→ DESCRIPTION OF THE TASK
The entries below are to be copied exactly, with nothing left out.

##### GIVEN DATA #####

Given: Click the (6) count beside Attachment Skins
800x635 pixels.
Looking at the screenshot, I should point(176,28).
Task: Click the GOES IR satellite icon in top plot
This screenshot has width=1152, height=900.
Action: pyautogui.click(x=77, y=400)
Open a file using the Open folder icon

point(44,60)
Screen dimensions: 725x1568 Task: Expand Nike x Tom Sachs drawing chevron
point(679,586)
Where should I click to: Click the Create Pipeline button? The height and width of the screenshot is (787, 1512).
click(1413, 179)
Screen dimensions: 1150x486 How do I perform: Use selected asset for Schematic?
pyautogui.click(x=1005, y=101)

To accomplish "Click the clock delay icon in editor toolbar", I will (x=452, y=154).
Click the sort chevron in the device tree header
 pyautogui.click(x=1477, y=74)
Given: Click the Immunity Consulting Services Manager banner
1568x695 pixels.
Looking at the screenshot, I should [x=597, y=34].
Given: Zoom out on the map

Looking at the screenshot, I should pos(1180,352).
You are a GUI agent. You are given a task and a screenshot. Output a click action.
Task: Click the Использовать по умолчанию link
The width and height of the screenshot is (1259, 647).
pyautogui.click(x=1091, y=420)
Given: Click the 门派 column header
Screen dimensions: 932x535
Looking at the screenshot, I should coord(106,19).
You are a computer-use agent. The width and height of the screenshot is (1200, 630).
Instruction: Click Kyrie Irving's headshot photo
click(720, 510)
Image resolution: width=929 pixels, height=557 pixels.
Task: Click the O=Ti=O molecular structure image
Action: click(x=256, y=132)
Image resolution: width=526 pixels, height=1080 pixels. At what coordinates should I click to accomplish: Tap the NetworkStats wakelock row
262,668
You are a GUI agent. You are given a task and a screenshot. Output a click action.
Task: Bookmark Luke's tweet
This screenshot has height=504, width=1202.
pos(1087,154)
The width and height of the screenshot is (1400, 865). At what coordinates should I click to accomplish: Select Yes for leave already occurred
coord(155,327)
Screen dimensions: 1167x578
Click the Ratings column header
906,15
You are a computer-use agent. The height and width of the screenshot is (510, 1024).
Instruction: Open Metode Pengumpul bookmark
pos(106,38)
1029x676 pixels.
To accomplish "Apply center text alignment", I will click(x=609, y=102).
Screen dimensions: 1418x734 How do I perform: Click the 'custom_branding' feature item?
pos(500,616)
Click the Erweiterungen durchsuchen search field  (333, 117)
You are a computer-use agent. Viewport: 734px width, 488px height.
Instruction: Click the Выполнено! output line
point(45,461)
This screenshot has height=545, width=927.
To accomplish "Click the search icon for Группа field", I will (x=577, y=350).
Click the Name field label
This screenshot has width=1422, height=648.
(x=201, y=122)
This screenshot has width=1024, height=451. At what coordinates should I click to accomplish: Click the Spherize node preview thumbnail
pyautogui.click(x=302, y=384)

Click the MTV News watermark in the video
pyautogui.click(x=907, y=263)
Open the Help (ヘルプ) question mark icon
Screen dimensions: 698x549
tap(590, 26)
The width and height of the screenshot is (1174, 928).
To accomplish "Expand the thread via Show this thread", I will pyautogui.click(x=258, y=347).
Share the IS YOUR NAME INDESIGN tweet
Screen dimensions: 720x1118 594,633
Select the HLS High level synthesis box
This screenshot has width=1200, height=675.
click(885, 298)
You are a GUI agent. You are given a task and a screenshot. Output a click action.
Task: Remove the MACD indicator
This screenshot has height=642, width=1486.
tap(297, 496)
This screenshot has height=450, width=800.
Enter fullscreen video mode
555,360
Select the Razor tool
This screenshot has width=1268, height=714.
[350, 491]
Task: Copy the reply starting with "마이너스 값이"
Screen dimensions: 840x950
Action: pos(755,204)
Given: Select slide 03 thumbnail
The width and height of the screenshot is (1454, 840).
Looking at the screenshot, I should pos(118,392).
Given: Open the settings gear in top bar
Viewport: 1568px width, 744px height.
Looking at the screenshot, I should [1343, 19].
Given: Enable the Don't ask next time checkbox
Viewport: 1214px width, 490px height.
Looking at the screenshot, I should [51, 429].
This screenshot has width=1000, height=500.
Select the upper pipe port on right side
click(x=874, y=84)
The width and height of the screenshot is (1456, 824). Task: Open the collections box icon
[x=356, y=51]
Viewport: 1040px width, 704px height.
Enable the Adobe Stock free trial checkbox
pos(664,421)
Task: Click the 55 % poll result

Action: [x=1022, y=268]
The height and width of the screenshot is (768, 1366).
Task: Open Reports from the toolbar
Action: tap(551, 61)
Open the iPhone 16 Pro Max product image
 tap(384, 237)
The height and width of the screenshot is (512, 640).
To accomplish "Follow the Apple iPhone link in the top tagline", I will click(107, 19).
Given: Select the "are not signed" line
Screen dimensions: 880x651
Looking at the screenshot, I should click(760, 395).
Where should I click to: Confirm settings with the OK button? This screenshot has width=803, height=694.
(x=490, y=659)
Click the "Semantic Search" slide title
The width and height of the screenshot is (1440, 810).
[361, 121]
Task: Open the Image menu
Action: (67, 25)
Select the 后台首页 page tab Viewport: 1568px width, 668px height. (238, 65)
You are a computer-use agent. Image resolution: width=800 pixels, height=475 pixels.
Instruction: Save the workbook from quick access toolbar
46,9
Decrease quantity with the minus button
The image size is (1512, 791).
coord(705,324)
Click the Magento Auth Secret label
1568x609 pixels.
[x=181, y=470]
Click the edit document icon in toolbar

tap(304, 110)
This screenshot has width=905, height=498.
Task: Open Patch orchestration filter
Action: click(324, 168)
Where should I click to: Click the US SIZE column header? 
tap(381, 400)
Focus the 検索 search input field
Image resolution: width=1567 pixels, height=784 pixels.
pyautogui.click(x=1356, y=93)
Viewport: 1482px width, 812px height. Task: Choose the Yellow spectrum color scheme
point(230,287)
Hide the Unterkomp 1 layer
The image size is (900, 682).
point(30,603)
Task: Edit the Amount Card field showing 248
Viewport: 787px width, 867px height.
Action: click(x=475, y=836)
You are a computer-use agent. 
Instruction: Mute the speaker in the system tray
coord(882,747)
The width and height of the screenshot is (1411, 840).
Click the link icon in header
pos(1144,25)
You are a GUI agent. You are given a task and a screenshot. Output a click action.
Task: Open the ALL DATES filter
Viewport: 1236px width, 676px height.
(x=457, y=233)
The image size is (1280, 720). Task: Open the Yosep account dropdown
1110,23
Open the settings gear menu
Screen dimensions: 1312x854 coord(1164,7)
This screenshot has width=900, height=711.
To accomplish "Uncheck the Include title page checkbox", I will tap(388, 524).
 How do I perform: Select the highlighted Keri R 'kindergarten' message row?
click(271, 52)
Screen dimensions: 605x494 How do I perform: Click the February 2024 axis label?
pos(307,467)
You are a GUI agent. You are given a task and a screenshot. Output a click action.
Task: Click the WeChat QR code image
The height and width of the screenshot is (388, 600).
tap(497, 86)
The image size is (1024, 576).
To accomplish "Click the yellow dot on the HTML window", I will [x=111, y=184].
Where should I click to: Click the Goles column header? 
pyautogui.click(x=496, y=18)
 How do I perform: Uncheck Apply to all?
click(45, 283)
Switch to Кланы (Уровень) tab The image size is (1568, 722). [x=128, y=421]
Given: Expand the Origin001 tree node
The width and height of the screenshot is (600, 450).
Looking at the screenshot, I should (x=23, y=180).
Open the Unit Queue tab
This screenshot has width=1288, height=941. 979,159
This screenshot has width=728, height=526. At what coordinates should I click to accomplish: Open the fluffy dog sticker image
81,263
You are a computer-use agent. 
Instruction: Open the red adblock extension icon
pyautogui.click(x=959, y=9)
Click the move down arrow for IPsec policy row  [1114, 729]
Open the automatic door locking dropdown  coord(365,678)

#####

→ SOLUTION FOR THIS EXERCISE
Given: Click the (6) count beside Attachment Skins
800x635 pixels.
Looking at the screenshot, I should point(176,28).
Task: Click the GOES IR satellite icon in top plot
This screenshot has width=1152, height=900.
Action: pyautogui.click(x=77, y=400)
Open a file using the Open folder icon

point(44,60)
Screen dimensions: 725x1568 Task: Expand Nike x Tom Sachs drawing chevron
point(679,586)
Where should I click to: Click the Create Pipeline button? The height and width of the screenshot is (787, 1512).
click(1413, 179)
Screen dimensions: 1150x486 How do I perform: Use selected asset for Schematic?
pyautogui.click(x=1005, y=101)

To accomplish "Click the clock delay icon in editor toolbar", I will (x=452, y=154).
Click the sort chevron in the device tree header
 pyautogui.click(x=1477, y=74)
Given: Click the Immunity Consulting Services Manager banner
1568x695 pixels.
Looking at the screenshot, I should [x=597, y=34].
Given: Zoom out on the map

Looking at the screenshot, I should pos(1180,352).
You are a GUI agent. You are given a task and a screenshot. Output a click action.
Task: Click the Использовать по умолчанию link
The width and height of the screenshot is (1259, 647).
pyautogui.click(x=1091, y=420)
Given: Click the 门派 column header
Screen dimensions: 932x535
Looking at the screenshot, I should coord(106,19).
You are a computer-use agent. The width and height of the screenshot is (1200, 630).
Instruction: Click Kyrie Irving's headshot photo
click(720, 510)
Image resolution: width=929 pixels, height=557 pixels.
Task: Click the O=Ti=O molecular structure image
Action: click(x=256, y=132)
Image resolution: width=526 pixels, height=1080 pixels. At what coordinates should I click to accomplish: Tap the NetworkStats wakelock row
262,668
You are a GUI agent. You are given a task and a screenshot. Output a click action.
Task: Bookmark Luke's tweet
This screenshot has height=504, width=1202.
pos(1087,154)
The width and height of the screenshot is (1400, 865). At what coordinates should I click to accomplish: Select Yes for leave already occurred
coord(155,327)
Screen dimensions: 1167x578
Click the Ratings column header
906,15
You are a computer-use agent. The height and width of the screenshot is (510, 1024).
Instruction: Open Metode Pengumpul bookmark
pos(106,38)
1029x676 pixels.
To accomplish "Apply center text alignment", I will click(x=609, y=102).
Screen dimensions: 1418x734 How do I perform: Click the 'custom_branding' feature item?
pos(500,616)
Click the Erweiterungen durchsuchen search field  (333, 117)
You are a computer-use agent. Viewport: 734px width, 488px height.
Instruction: Click the Выполнено! output line
point(45,461)
This screenshot has height=545, width=927.
To accomplish "Click the search icon for Группа field", I will (x=577, y=350).
Click the Name field label
This screenshot has width=1422, height=648.
(x=201, y=122)
This screenshot has width=1024, height=451. At what coordinates should I click to accomplish: Click the Spherize node preview thumbnail
pyautogui.click(x=302, y=384)

Click the MTV News watermark in the video
pyautogui.click(x=907, y=263)
Open the Help (ヘルプ) question mark icon
Screen dimensions: 698x549
tap(590, 26)
The width and height of the screenshot is (1174, 928).
To accomplish "Expand the thread via Show this thread", I will pyautogui.click(x=258, y=347).
Share the IS YOUR NAME INDESIGN tweet
Screen dimensions: 720x1118 594,633
Select the HLS High level synthesis box
This screenshot has width=1200, height=675.
click(885, 298)
You are a GUI agent. You are given a task and a screenshot. Output a click action.
Task: Remove the MACD indicator
This screenshot has height=642, width=1486.
tap(297, 496)
This screenshot has height=450, width=800.
Enter fullscreen video mode
555,360
Select the Razor tool
This screenshot has width=1268, height=714.
[350, 491]
Task: Copy the reply starting with "마이너스 값이"
Screen dimensions: 840x950
Action: pos(755,204)
Given: Select slide 03 thumbnail
The width and height of the screenshot is (1454, 840).
Looking at the screenshot, I should pos(118,392).
Given: Open the settings gear in top bar
Viewport: 1568px width, 744px height.
Looking at the screenshot, I should [1343, 19].
Given: Enable the Don't ask next time checkbox
Viewport: 1214px width, 490px height.
Looking at the screenshot, I should [51, 429].
This screenshot has width=1000, height=500.
Select the upper pipe port on right side
click(x=874, y=84)
The width and height of the screenshot is (1456, 824). Task: Open the collections box icon
[x=356, y=51]
Viewport: 1040px width, 704px height.
Enable the Adobe Stock free trial checkbox
pos(664,421)
Task: Click the 55 % poll result

Action: [x=1022, y=268]
The height and width of the screenshot is (768, 1366).
Task: Open Reports from the toolbar
Action: tap(551, 61)
Open the iPhone 16 Pro Max product image
 tap(384, 237)
The height and width of the screenshot is (512, 640).
To accomplish "Follow the Apple iPhone link in the top tagline", I will click(107, 19).
Given: Select the "are not signed" line
Screen dimensions: 880x651
Looking at the screenshot, I should click(760, 395).
Where should I click to: Confirm settings with the OK button? This screenshot has width=803, height=694.
(x=490, y=659)
Click the "Semantic Search" slide title
The width and height of the screenshot is (1440, 810).
[361, 121]
Task: Open the Image menu
Action: (67, 25)
Select the 后台首页 page tab Viewport: 1568px width, 668px height. (238, 65)
You are a computer-use agent. Image resolution: width=800 pixels, height=475 pixels.
Instruction: Save the workbook from quick access toolbar
46,9
Decrease quantity with the minus button
The image size is (1512, 791).
coord(705,324)
Click the Magento Auth Secret label
1568x609 pixels.
[x=181, y=470]
Click the edit document icon in toolbar

tap(304, 110)
This screenshot has width=905, height=498.
Task: Open Patch orchestration filter
Action: click(324, 168)
Where should I click to: Click the US SIZE column header? 
tap(381, 400)
Focus the 検索 search input field
Image resolution: width=1567 pixels, height=784 pixels.
pyautogui.click(x=1356, y=93)
Viewport: 1482px width, 812px height. Task: Choose the Yellow spectrum color scheme
point(230,287)
Hide the Unterkomp 1 layer
The image size is (900, 682).
point(30,603)
Task: Edit the Amount Card field showing 248
Viewport: 787px width, 867px height.
Action: click(x=475, y=836)
You are a computer-use agent. 
Instruction: Mute the speaker in the system tray
coord(882,747)
The width and height of the screenshot is (1411, 840).
Click the link icon in header
pos(1144,25)
You are a GUI agent. You are given a task and a screenshot. Output a click action.
Task: Open the ALL DATES filter
Viewport: 1236px width, 676px height.
(x=457, y=233)
The image size is (1280, 720). Task: Open the Yosep account dropdown
1110,23
Open the settings gear menu
Screen dimensions: 1312x854 coord(1164,7)
This screenshot has width=900, height=711.
To accomplish "Uncheck the Include title page checkbox", I will tap(388, 524).
 How do I perform: Select the highlighted Keri R 'kindergarten' message row?
click(271, 52)
Screen dimensions: 605x494 How do I perform: Click the February 2024 axis label?
pos(307,467)
You are a GUI agent. You are given a task and a screenshot. Output a click action.
Task: Click the WeChat QR code image
The height and width of the screenshot is (388, 600).
tap(497, 86)
The image size is (1024, 576).
To accomplish "Click the yellow dot on the HTML window", I will [x=111, y=184].
Where should I click to: Click the Goles column header? 
pyautogui.click(x=496, y=18)
 How do I perform: Uncheck Apply to all?
click(45, 283)
Switch to Кланы (Уровень) tab The image size is (1568, 722). [x=128, y=421]
Given: Expand the Origin001 tree node
The width and height of the screenshot is (600, 450).
Looking at the screenshot, I should (x=23, y=180).
Open the Unit Queue tab
This screenshot has width=1288, height=941. 979,159
This screenshot has width=728, height=526. At what coordinates should I click to accomplish: Open the fluffy dog sticker image
81,263
You are a computer-use agent. 
Instruction: Open the red adblock extension icon
pyautogui.click(x=959, y=9)
Click the move down arrow for IPsec policy row  [1114, 729]
Open the automatic door locking dropdown  coord(365,678)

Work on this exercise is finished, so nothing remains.